Per questo è stato chiesto a quattro gruppi di ragazzi accolti in tre comunità gestite da organizzazioni del Cnca e in un Villaggio Sos di raccontare in prima persona la loro esperienza. Alla domanda quale è la questione più importante, i minori intervistati non hanno dubbi: è vivere in una struttura che somigli ad una casa. “Il posto dove vivono deve essere capace di accogliere anche la famiglia di origine”, spiega Liviana Marelli, rappresentante del Coordinamento nazionale comunità di accoglienza (Cnca). “Deve essere un luogo aperto, fatto di spazi ricreativi, dove ospitare i loro amici. Una vera casa”. Come afferma Giacomo: “All’inizio un po’ ci si vergogna di dire che siamo in comunità perché la gente ti guarda come un marziano e quasi ha paura.
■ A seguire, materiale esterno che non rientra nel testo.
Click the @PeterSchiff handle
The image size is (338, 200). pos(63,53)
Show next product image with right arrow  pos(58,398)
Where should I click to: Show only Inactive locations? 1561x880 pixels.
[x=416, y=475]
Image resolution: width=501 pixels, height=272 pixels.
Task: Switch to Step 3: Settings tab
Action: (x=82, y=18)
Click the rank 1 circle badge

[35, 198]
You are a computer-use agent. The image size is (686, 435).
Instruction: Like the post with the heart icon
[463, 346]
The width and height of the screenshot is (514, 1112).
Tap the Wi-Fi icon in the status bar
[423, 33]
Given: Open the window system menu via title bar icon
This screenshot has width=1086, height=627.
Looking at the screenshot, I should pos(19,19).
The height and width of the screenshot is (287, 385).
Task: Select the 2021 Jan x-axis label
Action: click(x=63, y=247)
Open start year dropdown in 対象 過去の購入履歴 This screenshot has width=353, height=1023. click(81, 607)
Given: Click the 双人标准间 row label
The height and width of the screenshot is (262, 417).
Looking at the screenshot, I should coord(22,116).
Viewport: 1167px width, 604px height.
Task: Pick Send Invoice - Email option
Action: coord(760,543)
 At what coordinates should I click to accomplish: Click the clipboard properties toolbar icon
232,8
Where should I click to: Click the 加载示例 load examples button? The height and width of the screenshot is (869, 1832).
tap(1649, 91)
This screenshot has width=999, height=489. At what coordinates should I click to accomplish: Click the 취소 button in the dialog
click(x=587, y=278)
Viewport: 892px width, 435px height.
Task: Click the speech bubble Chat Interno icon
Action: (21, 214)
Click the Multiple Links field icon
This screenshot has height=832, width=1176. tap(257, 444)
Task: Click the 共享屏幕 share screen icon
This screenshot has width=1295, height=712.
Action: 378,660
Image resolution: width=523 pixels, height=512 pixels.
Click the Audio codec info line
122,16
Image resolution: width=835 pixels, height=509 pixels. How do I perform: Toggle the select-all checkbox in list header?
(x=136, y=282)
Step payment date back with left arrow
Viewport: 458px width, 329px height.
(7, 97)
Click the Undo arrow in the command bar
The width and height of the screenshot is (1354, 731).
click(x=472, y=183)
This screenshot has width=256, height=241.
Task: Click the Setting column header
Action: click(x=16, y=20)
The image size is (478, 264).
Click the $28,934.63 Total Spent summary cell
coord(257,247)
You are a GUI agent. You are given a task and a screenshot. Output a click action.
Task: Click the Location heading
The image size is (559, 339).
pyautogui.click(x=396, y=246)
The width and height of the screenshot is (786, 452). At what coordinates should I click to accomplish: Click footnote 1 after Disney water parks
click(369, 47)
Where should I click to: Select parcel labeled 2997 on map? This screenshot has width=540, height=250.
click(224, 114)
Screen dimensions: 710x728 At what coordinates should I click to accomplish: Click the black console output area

Poi quando vengono in comunità dicono: “ma è una casa! Hai la tua stanza, non ci sono le sbarre!”.

Fondamentale è, poi, il rapporto con gli educatori. Angelo racconta: “Sono sempre presenti e non in balia dei nostri voleri, ma attenti ad ascoltare i nostri bisogni”. Non mancano però di evidenziare i difetti: “Non mi piacciono perché mi svegliano la mattina, mi fanno fare i compiti, non cucinano quello che voglio e non posso vedere la tv tutto il giorno”, afferma Andrea.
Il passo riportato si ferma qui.